Mon propriétaire, Nicolas Le Page de Port-Launay attendait avec impatience mon arrivée pour livrer aux paysans de la vallée de l'Aulne, le merl* et les scories* destinées à fertiliser les terres de la vallée de l'Aulne et redescendre vers Port-Launay les ardoises produites dans les carrières de Carhaix, St Goazec, Châteauneuf-du-Faou, Pont-Coblant.
Après 40 années de bons et loyaux services et après avoir épuisé quelques uns de mes valeureux compagnons de halage, ces courageux chevaux de labour mis à contribution pour me mener à bon port, il m'est arrivé un fâcheux incident qui allait mettre fin à ma carrière au grand désespoir de mon propriétaire de l'époque M. Kerboetho.
En cette journée d'hiver du 2 décembre 1932, je m'acheminais vers le pont de Ti Men à la limite des communes de Pleyben, Gouézec et Lennon avec à mon bord un chargement de 100 tonnes d'ardoises provenant du moulin de la Pie en Mael-Carhaix me dirigeant vers Pont-Coblant.
A 300 mètres en aval de l'écluse de Rosvéguen en raison du fort courant existant à cet endroit et malgré les efforts conjugués du batelier et du cheval qui me halait, je fus dans l'impossibilité de répondre aux commandes de direction et mon étrave vint heurter la pile du pont limitant le chenal de Ti Men. Le choc fut tel que dans la nuit du 3 au 4 décembre je coulais.

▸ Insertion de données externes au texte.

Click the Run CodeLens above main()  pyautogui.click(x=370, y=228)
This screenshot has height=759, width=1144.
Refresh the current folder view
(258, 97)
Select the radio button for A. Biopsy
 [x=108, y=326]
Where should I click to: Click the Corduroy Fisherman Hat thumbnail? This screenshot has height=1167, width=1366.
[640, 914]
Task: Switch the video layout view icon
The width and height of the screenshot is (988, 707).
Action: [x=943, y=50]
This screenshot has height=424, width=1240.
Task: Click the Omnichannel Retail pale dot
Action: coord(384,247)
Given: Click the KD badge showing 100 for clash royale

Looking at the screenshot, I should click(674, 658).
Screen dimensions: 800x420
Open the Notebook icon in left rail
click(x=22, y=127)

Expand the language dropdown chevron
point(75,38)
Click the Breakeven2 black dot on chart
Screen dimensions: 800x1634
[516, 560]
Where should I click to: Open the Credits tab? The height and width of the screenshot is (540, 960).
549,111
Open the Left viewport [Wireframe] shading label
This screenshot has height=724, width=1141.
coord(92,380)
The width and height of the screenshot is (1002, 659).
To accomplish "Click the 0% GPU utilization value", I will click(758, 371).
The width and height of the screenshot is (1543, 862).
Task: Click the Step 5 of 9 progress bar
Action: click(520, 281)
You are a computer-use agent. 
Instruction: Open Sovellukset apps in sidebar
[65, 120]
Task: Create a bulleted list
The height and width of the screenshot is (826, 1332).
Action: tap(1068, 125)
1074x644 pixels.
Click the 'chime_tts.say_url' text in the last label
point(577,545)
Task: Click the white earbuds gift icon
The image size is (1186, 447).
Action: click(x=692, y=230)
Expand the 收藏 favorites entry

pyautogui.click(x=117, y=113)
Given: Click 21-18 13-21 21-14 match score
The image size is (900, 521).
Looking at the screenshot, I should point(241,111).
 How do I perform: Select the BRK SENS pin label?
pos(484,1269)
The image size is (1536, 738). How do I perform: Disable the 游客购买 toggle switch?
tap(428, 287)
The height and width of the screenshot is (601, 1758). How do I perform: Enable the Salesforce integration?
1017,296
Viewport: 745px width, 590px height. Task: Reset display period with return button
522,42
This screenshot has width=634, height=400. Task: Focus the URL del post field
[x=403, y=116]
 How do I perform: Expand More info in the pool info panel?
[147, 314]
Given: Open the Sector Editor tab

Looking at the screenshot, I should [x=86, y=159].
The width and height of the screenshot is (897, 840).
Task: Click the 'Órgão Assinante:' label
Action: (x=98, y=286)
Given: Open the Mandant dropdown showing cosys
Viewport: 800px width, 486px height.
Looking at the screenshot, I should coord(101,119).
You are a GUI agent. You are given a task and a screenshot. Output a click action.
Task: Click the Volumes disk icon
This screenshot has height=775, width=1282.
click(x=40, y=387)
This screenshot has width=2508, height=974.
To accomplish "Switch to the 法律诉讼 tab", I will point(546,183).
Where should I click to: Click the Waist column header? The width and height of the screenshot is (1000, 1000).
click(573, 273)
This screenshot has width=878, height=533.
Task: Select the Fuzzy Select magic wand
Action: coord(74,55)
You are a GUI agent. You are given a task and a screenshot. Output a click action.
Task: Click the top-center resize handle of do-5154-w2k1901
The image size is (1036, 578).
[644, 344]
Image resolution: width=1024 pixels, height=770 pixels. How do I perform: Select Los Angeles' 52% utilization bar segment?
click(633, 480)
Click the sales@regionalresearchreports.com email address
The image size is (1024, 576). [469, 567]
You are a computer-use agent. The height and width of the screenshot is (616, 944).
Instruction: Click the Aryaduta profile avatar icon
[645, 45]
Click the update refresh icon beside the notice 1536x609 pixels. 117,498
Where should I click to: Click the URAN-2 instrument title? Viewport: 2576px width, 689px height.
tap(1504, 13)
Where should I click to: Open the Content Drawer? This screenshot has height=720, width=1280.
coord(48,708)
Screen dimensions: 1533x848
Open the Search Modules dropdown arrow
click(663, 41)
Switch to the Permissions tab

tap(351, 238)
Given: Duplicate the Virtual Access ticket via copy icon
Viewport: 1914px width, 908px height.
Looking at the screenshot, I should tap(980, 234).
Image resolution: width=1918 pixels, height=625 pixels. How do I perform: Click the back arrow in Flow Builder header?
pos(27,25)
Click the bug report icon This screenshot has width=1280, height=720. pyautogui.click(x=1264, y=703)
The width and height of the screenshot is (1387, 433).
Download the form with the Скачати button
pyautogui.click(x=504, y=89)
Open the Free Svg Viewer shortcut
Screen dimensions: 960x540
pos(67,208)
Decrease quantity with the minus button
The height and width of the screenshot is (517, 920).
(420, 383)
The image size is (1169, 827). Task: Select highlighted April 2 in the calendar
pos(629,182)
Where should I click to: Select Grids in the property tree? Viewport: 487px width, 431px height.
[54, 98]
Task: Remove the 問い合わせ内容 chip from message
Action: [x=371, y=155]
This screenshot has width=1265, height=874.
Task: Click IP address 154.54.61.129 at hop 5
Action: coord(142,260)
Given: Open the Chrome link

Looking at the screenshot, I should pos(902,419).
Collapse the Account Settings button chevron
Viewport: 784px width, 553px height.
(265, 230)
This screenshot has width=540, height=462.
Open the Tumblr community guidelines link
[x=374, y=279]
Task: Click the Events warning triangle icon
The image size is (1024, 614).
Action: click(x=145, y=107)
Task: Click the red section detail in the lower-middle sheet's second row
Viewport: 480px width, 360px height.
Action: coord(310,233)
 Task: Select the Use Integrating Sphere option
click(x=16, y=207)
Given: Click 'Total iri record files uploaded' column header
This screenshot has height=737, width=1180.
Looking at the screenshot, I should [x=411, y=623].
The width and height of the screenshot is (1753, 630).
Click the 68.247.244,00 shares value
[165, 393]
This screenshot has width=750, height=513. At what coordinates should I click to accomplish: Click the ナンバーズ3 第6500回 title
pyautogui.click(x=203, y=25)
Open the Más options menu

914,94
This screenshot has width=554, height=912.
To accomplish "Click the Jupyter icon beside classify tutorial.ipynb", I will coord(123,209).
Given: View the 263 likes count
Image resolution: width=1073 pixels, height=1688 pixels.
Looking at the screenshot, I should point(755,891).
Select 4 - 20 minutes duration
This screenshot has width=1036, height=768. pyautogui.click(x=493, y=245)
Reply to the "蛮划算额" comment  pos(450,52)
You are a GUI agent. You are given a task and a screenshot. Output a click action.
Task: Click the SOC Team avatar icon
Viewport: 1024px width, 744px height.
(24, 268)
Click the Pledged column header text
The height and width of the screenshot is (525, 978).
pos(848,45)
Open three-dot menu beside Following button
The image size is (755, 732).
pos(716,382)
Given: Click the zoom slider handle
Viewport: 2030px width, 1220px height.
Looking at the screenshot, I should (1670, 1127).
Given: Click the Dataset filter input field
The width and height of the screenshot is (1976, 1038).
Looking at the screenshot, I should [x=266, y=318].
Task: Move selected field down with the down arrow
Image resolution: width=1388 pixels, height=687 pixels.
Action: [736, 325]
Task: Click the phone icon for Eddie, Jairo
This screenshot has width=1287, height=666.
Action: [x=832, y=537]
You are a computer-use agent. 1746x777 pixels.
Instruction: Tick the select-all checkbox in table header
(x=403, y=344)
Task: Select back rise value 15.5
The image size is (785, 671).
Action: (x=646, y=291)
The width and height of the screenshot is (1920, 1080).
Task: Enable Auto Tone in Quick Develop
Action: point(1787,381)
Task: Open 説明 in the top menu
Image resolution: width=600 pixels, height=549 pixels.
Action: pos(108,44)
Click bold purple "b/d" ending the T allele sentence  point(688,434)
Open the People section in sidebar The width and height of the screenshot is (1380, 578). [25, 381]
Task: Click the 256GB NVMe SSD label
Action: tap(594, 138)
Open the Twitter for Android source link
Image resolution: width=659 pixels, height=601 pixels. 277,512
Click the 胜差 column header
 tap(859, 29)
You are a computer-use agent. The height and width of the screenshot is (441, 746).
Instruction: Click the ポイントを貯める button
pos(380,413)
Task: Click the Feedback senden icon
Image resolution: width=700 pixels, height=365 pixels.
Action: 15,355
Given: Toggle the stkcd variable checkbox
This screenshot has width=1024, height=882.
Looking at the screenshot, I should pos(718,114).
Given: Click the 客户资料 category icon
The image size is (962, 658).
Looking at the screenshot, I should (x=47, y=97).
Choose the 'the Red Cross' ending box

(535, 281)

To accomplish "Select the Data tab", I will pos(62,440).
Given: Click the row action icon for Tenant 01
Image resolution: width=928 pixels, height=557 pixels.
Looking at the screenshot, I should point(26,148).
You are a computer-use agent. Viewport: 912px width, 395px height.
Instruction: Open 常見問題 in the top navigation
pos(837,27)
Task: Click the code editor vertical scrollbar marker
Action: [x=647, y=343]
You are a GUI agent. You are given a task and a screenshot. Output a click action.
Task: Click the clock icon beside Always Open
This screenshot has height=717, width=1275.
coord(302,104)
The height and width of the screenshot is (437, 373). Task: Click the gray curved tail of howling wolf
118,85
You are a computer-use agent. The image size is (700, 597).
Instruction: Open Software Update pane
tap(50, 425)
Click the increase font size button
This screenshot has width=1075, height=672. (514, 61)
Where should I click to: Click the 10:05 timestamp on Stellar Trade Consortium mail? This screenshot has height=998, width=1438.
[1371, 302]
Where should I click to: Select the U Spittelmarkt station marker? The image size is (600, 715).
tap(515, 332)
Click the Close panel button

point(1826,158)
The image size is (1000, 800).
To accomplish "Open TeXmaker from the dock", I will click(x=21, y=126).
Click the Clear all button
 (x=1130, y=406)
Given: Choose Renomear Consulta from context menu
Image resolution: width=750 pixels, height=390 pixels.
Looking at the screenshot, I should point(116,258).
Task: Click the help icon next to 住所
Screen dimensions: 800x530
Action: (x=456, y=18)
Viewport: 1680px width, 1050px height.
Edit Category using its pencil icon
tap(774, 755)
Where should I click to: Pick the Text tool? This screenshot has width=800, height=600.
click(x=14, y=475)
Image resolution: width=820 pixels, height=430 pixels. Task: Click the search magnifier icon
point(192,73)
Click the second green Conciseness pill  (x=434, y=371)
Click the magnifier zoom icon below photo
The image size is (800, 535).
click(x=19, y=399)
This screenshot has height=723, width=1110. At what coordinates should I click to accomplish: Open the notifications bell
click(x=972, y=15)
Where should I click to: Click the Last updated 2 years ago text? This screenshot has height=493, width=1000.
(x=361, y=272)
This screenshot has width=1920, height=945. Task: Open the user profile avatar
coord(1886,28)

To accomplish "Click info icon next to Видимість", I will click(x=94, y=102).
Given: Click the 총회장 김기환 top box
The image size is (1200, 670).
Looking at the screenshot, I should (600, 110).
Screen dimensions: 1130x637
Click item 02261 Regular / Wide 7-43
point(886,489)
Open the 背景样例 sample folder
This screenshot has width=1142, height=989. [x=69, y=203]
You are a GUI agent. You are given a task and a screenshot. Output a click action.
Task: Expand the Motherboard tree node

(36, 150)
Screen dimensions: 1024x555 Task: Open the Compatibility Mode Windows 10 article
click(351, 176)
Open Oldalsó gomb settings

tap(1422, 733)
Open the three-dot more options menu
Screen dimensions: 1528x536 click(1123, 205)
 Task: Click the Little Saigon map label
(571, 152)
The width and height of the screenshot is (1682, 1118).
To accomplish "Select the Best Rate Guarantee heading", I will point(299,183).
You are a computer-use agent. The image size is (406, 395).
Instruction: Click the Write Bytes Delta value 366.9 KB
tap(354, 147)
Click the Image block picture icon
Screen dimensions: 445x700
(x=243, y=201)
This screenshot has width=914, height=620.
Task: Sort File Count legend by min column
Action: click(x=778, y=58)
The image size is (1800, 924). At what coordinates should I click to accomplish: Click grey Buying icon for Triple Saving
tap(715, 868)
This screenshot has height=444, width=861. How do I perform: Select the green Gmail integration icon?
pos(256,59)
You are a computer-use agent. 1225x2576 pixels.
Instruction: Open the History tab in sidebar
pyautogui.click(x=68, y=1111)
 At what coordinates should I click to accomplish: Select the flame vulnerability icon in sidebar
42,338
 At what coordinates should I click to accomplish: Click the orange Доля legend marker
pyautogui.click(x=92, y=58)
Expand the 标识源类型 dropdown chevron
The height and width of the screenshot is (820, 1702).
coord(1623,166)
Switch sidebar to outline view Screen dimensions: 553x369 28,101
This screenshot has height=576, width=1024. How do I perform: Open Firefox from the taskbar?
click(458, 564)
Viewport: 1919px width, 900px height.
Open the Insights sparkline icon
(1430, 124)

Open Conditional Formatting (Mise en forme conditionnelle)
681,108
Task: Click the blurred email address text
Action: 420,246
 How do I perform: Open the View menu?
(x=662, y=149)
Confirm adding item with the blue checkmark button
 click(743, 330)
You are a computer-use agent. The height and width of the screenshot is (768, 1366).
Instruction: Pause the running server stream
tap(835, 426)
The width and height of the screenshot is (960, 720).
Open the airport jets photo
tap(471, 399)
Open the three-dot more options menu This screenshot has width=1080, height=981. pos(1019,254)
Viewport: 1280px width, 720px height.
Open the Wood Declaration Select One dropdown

L'affaire fit grand bruit dans le pays, les jours suivants les ouvriers des carrières durent se relayer pour me vider de mon chargement puis les chevaux du voisinage furent réquisitionnés pour me sortir de ce mauvais pas et me remorquer à environ 600 m en aval du pont, en contre-halage.
J'étais dans un triste état et mon propriétaire dû renoncer à me remettre en service.
Me voilà donc à poste pour 70 années, soumis aux aléas du canal, au rythme des saisons tantôt recouvert lors des crues plutôt au sec en été, servant de refuge aux gardons, perches et brochets et au fil des années suscitant les interrogations des passants qui avaient bien de la peine à distinguer mes formes sous la vase et la végétation qui m'avait envahi, mon histoire s'effaçant des mémoires au fur et à mesure que les couches de sédiment me recouvraient.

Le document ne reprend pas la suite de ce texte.